*Extrait à lire:*
+ + + + +

Je suis convaincue que la totalité des députés souhaitent améliorer la qualité nutritionnelle des aliments, le bien-être et la santé de nos concitoyens. Vous avez fait de cette cause votre combat, monsieur Ramos, et je vous en remercie.
Je rendrai cependant un avis défavorable sur votre amendement, mais je vais vous expliquer pourquoi. Je vous inviterai plutôt à le retirer, d'ailleurs.
Contrairement à vous, je n'ai pas reçu de courrier et je n'ai pas subi la pression des lobbies de l'alimentation. En revanche, la science est mon combat et, à ce titre, votre amendement me pose deux problèmes, l'un de fond, l'autre de forme.
Votre amendement pose un premier problème d'ordre scientifique. Pendant très longtemps, on a pensé que les nitrates pouvaient avoir un lien avec la survenue d'un cancer. Or de récentes publications, validées par l'Autorité européenne de sécurité des aliments, introduisent un doute et mettraient en cause le sel : selon cette agence, il n'y aurait pas de lien entre l'ingestion de nitrates et la survenue de la plupart des cancers. L'Autorité conclut également à l'absence d'effet génotoxique, c'est-à-dire sur notre génome, des nitrates absorbés par voie alimentaire. En revanche, elle relève des effets possibles d'hypothyroïdie, à confirmer. L'effet néfaste serait lié à la conversion des nitrates en nitrites dans l'organisme humain, laquelle est très variable et encore insuffisamment documentée ; d'un point de vue scientifique, le temps est encore à la recherche.
Par ailleurs, les additifs présents dans les animaux, en particulier la charcuterie, représentent, selon les études, moins de 5 % de l'exposition totale aux nitrates, car ces derniers sont présents dans notre environnement, l'eau et les légumes. Après l'avis de l'Autorité européenne de sécurité des aliments, l'ANSES – l'Agence nationale de sécurité sanitaire de l'alimentation, de l'environnement et du travail – a engagé des travaux pour caractériser les expositions au nitrate par voie alimentaire propres à la France, déterminer sur quels leviers il faudrait agir, apprécier le niveau d'exposition de la population et identifier les situations méritant une attention particulière.
Il me semble important, alors que nous sommes en état d'alerte face à ces produits, d'attendre la conclusion des travaux menés sur l'exposition aux nitrates en France et de ne pas imposer une taxe sans avoir reçu de validation claire de l'ANSES, d'autant que le doute persiste et s'est renforcé ces dernières années.

+ + + + +

*Données fournies:*
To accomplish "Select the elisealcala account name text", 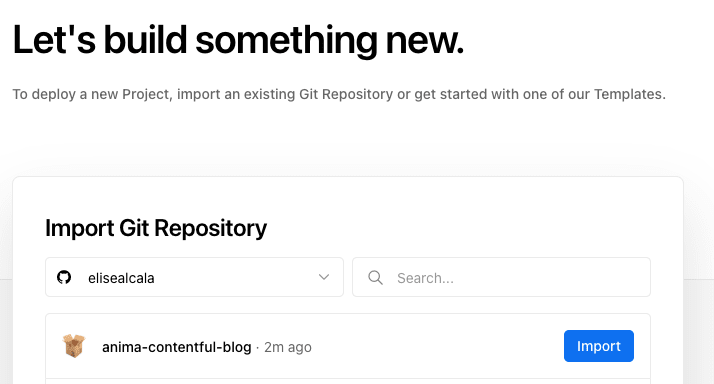I will coord(121,278).
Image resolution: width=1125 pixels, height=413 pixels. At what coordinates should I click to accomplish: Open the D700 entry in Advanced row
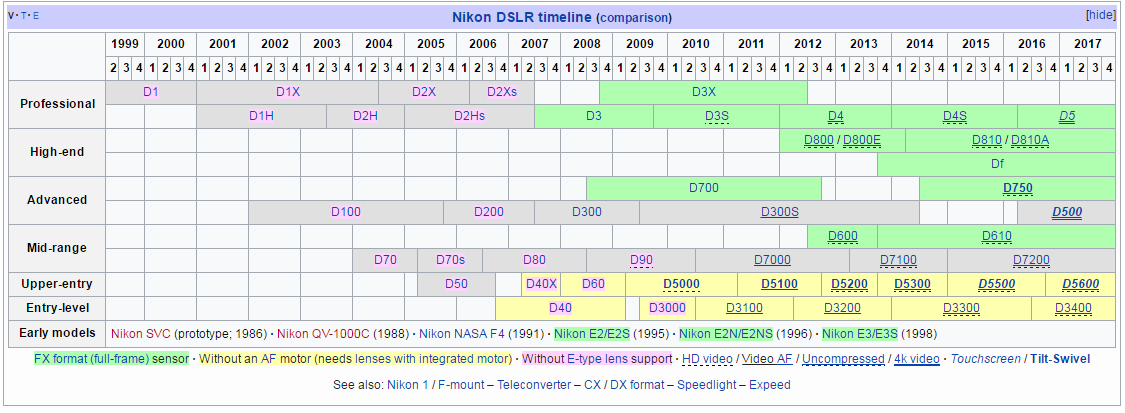click(x=703, y=188)
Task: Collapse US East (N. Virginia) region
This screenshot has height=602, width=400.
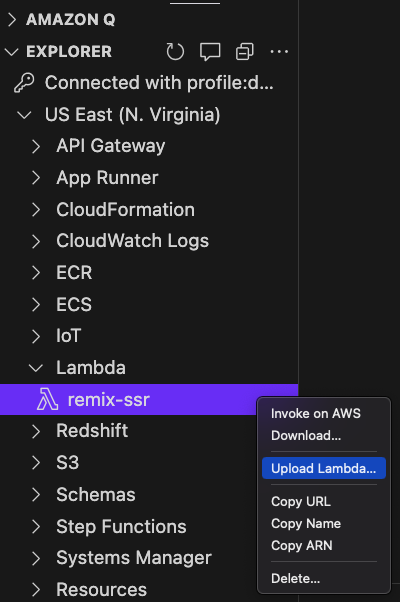Action: coord(25,115)
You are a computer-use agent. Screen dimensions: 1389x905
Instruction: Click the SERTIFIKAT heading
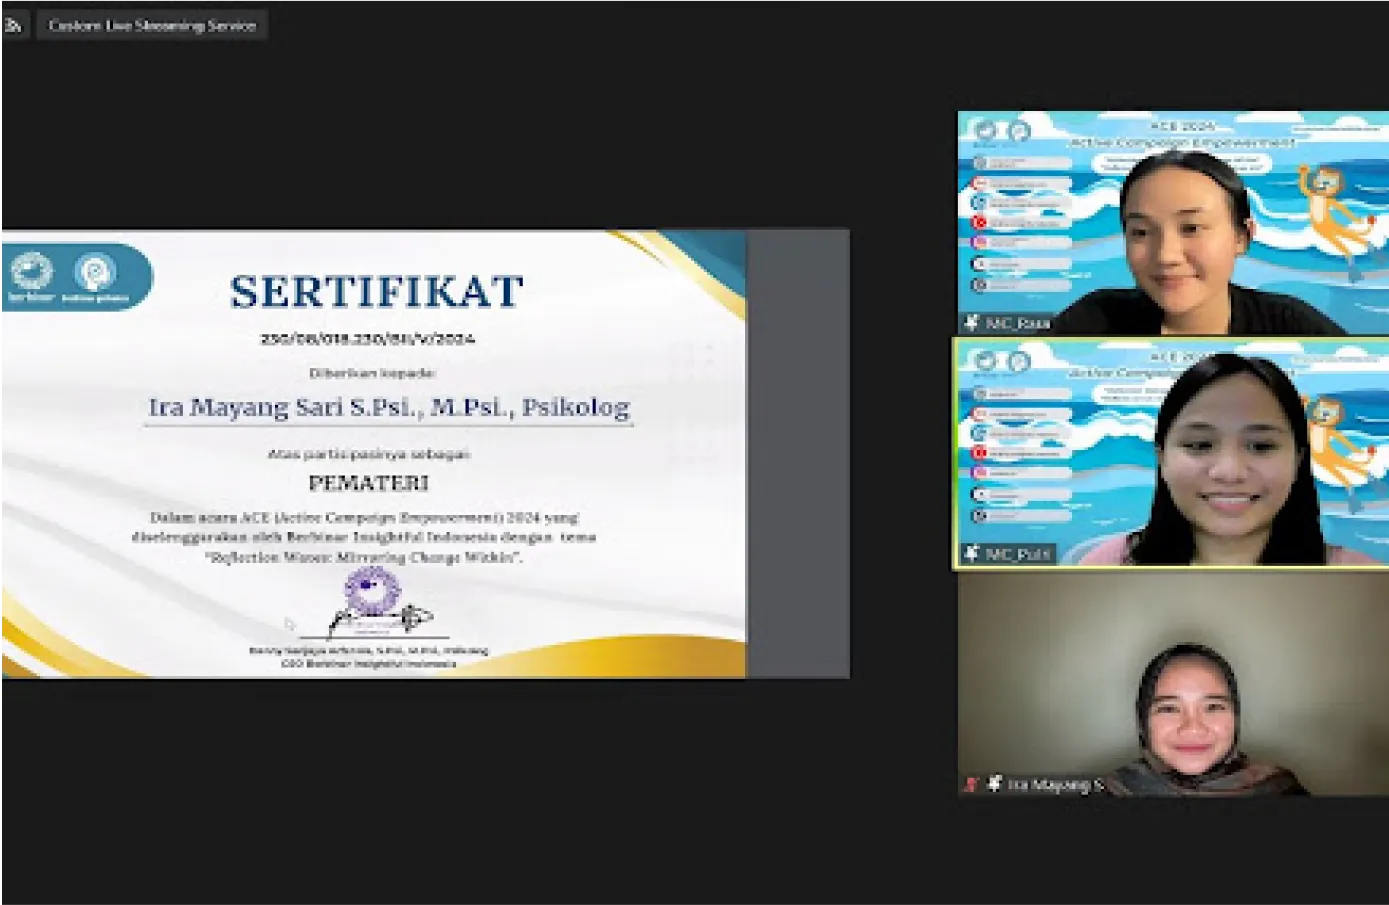376,292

+ + + + +

*Travail demandé:*
1: Quel avis sera rendu sur l'amendement de M. Ramos, d'après l'intervention sur les nitrates ?
2: Recopiez, dans l'intervention sur les nitrates, le passage qui commence par les mots « Il me semble » et s'achève sur « ces dernières années. ».
3: Rédigez la suite de l'intervention sur les nitrates à partir de sa dernière phrase.

*Corrigé:*
1: Un avis défavorable.

2:
Il me semble important, alors que nous sommes en état d'alerte face à ces produits, d'attendre la conclusion des travaux menés sur l'exposition aux nitrates en France et de ne pas imposer une taxe sans avoir reçu de validation claire de l'ANSES, d'autant que le doute persiste et s'est renforcé ces dernières années.

3:
Je vous propose donc d'attendre, non parce que nous serions soumis aux lobbies, mais parce qu'il serait dommage de voter une taxe sans l'appui d'une solide preuve scientifique.
J'émettrai par ailleurs une réserve liée à la forme. Vous proposez une taxe de 0,10 centime d'euros par kilogramme, soit 1 000 fois moins qu'1 euro par kilogramme de produit. L'effet de cette taxe serait imperceptible et ne permettrait sans doute pas de modifier le comportement des consommateurs ni de réduire la quantité de nitrates introduite par les industriels. Tel qu'il est rédigé, cet amendement conduirait à introduire une nouvelle petite taxe, difficilement applicable et vraisemblablement inefficace au regard de l'objectif recherché, alors que nous sommes tous engagés dans une démarche pour réduire les taxes à faible rendement.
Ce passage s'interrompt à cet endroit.